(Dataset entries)
[Start of section]
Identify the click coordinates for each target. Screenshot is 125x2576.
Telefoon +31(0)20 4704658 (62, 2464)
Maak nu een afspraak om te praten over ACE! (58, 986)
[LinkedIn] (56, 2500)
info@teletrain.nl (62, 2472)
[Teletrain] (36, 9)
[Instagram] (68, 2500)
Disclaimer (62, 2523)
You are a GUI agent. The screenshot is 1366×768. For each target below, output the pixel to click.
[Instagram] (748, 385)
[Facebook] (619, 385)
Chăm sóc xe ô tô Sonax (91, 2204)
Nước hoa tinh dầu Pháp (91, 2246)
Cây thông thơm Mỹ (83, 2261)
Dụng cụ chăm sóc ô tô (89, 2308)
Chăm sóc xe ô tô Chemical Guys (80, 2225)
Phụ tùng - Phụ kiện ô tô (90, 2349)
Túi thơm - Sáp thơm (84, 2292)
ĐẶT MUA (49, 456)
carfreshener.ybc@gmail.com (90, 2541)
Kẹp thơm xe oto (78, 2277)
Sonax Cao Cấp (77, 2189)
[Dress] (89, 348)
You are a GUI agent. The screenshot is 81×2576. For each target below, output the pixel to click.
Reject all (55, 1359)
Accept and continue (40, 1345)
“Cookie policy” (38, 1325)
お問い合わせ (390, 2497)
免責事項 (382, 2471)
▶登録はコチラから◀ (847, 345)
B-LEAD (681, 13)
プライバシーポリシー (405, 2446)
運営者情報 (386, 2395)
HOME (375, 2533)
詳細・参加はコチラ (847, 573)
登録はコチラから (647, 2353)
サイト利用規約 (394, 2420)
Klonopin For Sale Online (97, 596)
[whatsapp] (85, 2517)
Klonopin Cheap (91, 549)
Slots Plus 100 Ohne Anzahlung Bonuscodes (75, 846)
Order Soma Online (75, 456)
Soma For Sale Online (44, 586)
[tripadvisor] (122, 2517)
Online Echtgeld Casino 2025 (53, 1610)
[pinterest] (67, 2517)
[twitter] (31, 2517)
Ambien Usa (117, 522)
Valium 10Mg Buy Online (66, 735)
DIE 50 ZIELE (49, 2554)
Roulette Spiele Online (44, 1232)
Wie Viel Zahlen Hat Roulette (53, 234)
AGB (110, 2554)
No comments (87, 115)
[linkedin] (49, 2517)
[End of section]
■ What you need to do:
Print out all the entries above exactly.

■ Written answer:
Identify the click coordinates for each target. Screenshot is 125x2576.
Telefoon +31(0)20 4704658 (62, 2464)
Maak nu een afspraak om te praten over ACE! (58, 986)
[LinkedIn] (56, 2500)
info@teletrain.nl (62, 2472)
[Teletrain] (36, 9)
[Instagram] (68, 2500)
Disclaimer (62, 2523)
You are a GUI agent. The screenshot is 1366×768. For each target below, output the pixel to click.
[Instagram] (748, 385)
[Facebook] (619, 385)
Chăm sóc xe ô tô Sonax (91, 2204)
Nước hoa tinh dầu Pháp (91, 2246)
Cây thông thơm Mỹ (83, 2261)
Dụng cụ chăm sóc ô tô (89, 2308)
Chăm sóc xe ô tô Chemical Guys (80, 2225)
Phụ tùng - Phụ kiện ô tô (90, 2349)
Túi thơm - Sáp thơm (84, 2292)
ĐẶT MUA (49, 456)
carfreshener.ybc@gmail.com (90, 2541)
Kẹp thơm xe oto (78, 2277)
Sonax Cao Cấp (77, 2189)
[Dress] (89, 348)
You are a GUI agent. The screenshot is 81×2576. For each target below, output the pixel to click.
Reject all (55, 1359)
Accept and continue (40, 1345)
“Cookie policy” (38, 1325)
お問い合わせ (390, 2497)
免責事項 (382, 2471)
▶登録はコチラから◀ (847, 345)
B-LEAD (681, 13)
プライバシーポリシー (405, 2446)
運営者情報 (386, 2395)
HOME (375, 2533)
詳細・参加はコチラ (847, 573)
登録はコチラから (647, 2353)
サイト利用規約 (394, 2420)
Klonopin For Sale Online (97, 596)
[whatsapp] (85, 2517)
Klonopin Cheap (91, 549)
Slots Plus 100 Ohne Anzahlung Bonuscodes (75, 846)
Order Soma Online (75, 456)
Soma For Sale Online (44, 586)
[tripadvisor] (122, 2517)
Online Echtgeld Casino 2025 (53, 1610)
[pinterest] (67, 2517)
[twitter] (31, 2517)
Ambien Usa (117, 522)
Valium 10Mg Buy Online (66, 735)
DIE 50 ZIELE (49, 2554)
Roulette Spiele Online (44, 1232)
Wie Viel Zahlen Hat Roulette (53, 234)
AGB (110, 2554)
No comments (87, 115)
[linkedin] (49, 2517)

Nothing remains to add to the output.